*** Block opens ***

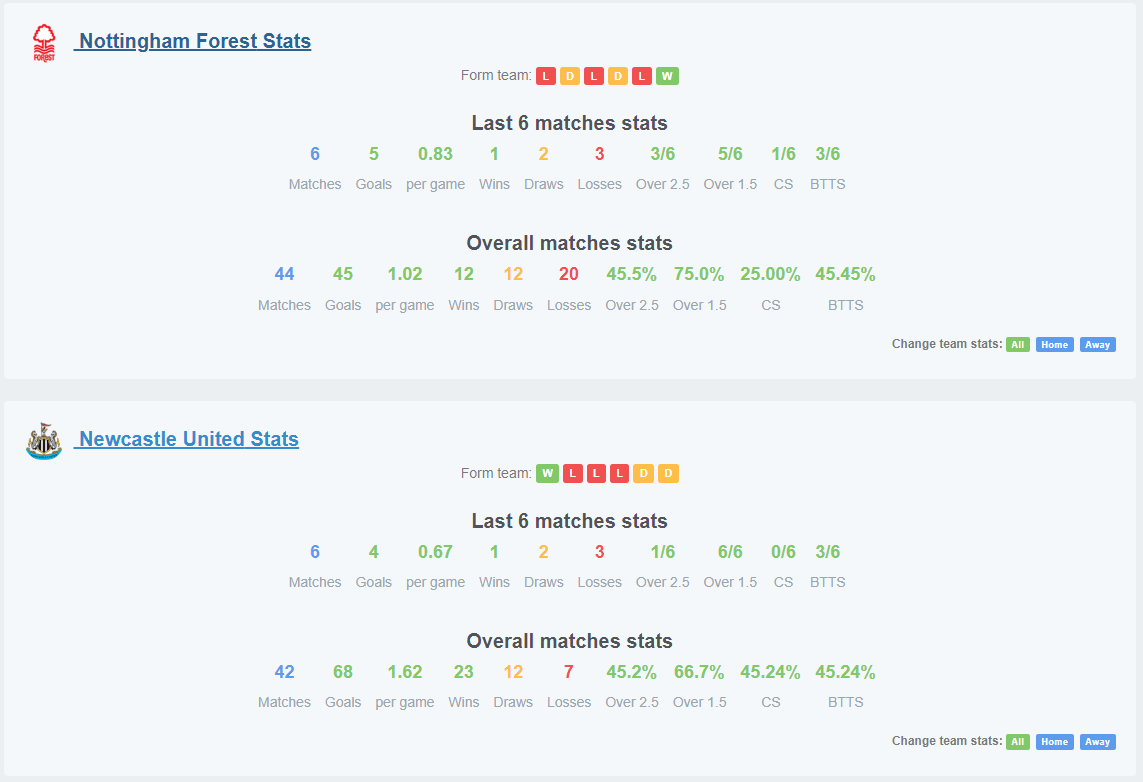Open the Newcastle United Stats link
Image resolution: width=1143 pixels, height=782 pixels.
[189, 439]
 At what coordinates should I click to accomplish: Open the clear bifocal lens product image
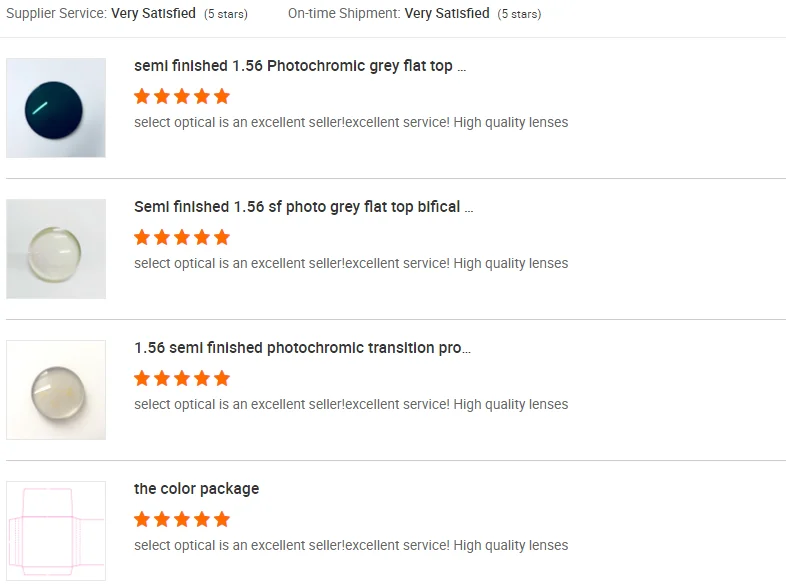[56, 249]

*** Block closes ***

* [BRIEF]
Leaving the pictures out, set down exactly the lines from the one with "At what coordinates" through the end of the records.

* [YOUR SOLUTION]
 At what coordinates should I click to accomplish: Open the clear bifocal lens product image
[56, 249]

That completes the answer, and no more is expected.